Material shown:

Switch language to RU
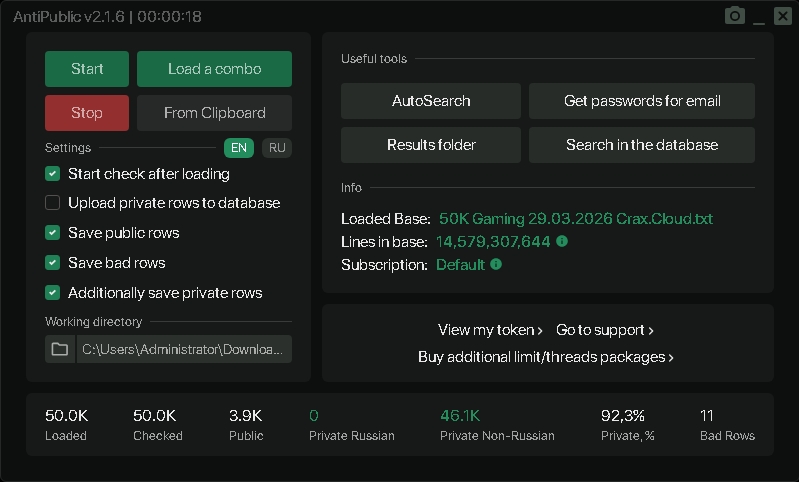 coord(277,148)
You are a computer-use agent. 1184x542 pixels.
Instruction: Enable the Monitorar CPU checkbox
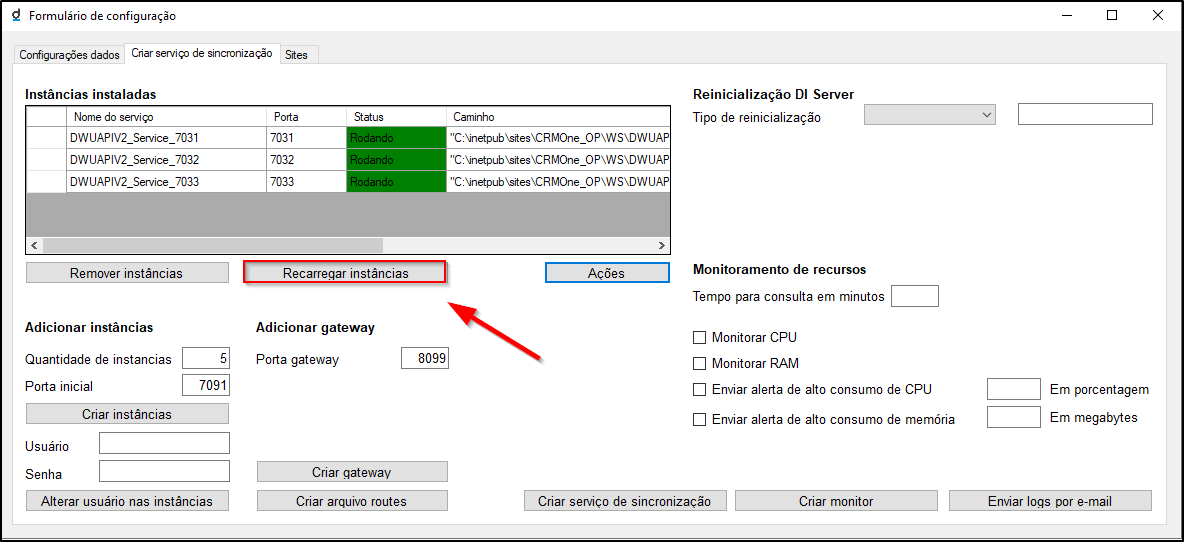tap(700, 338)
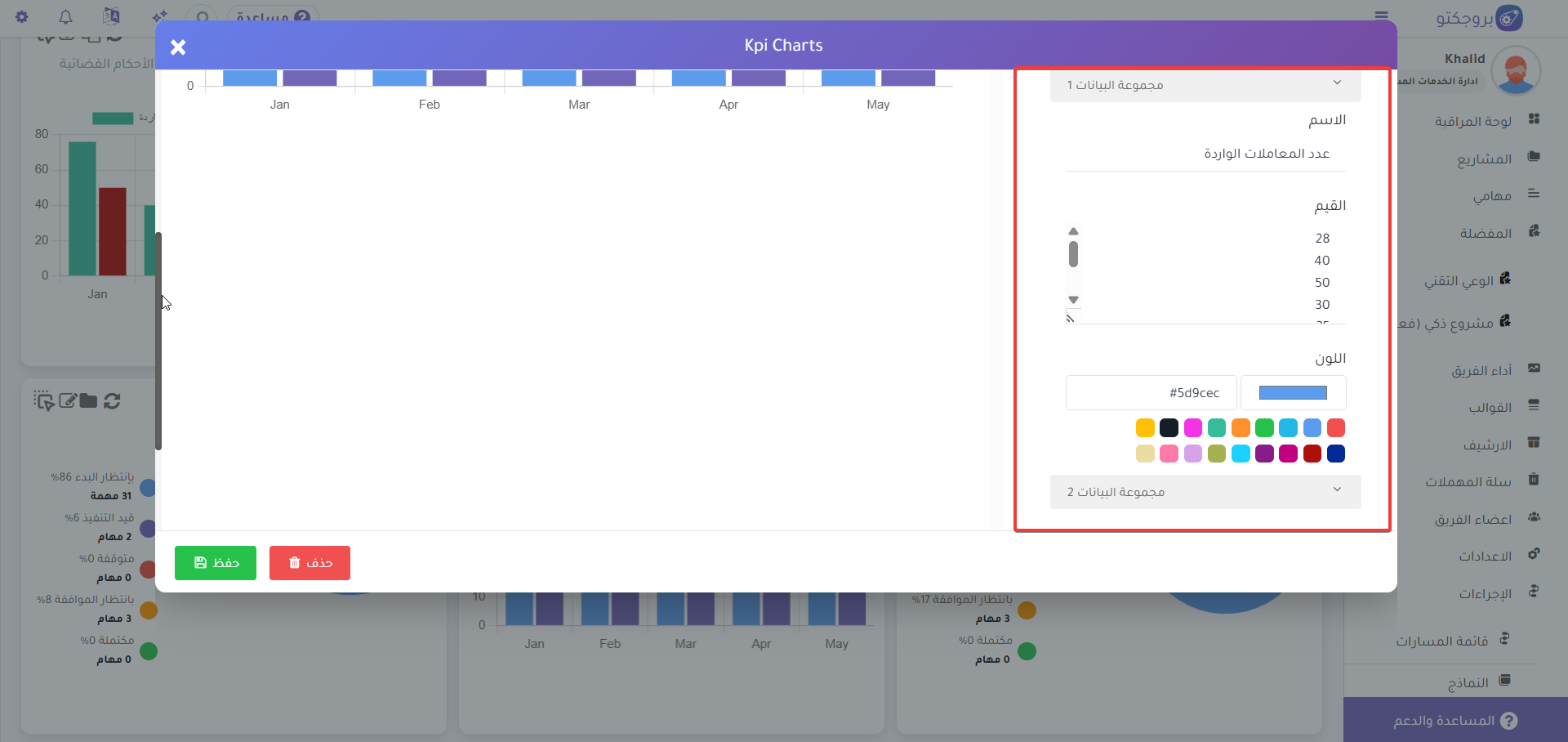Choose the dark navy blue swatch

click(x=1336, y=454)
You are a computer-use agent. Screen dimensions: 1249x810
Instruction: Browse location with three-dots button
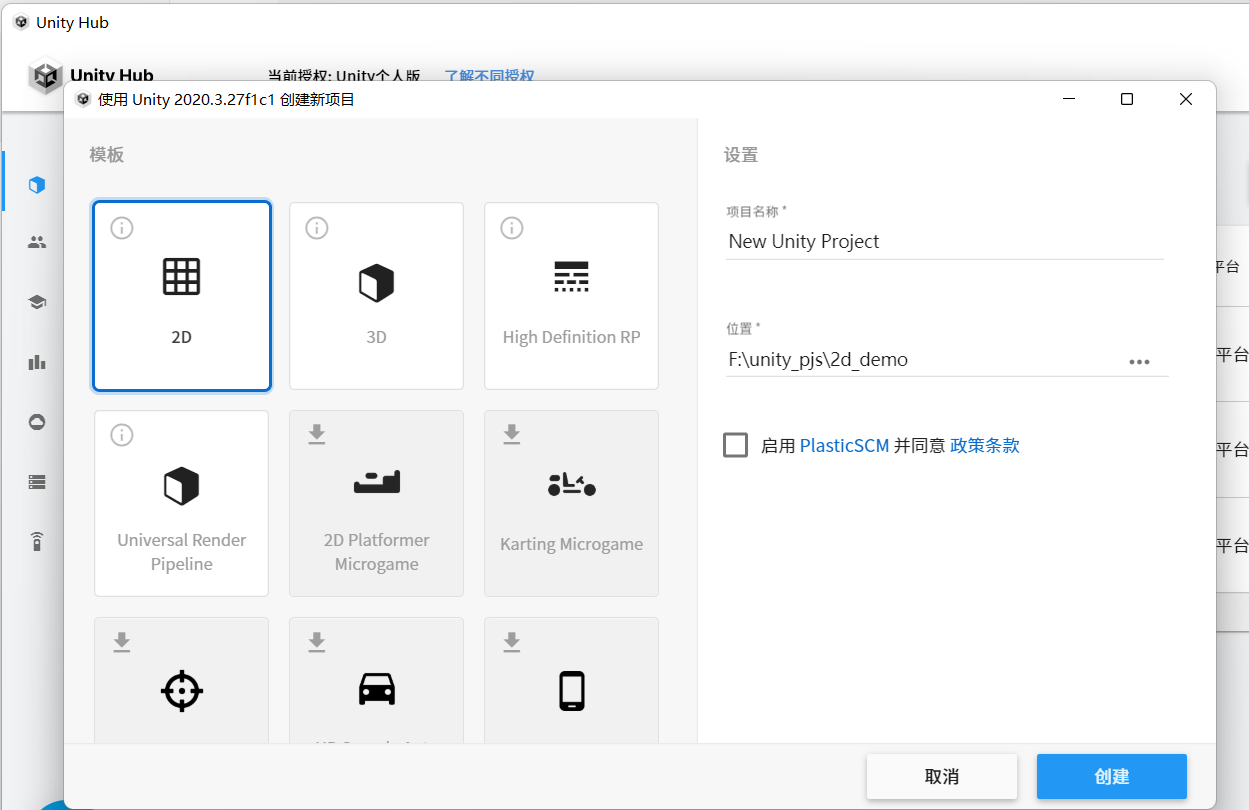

Requirement: Could you give the number of lines in the entries that contain the string "computer"? Only the number, please.

Answer to the problem: 2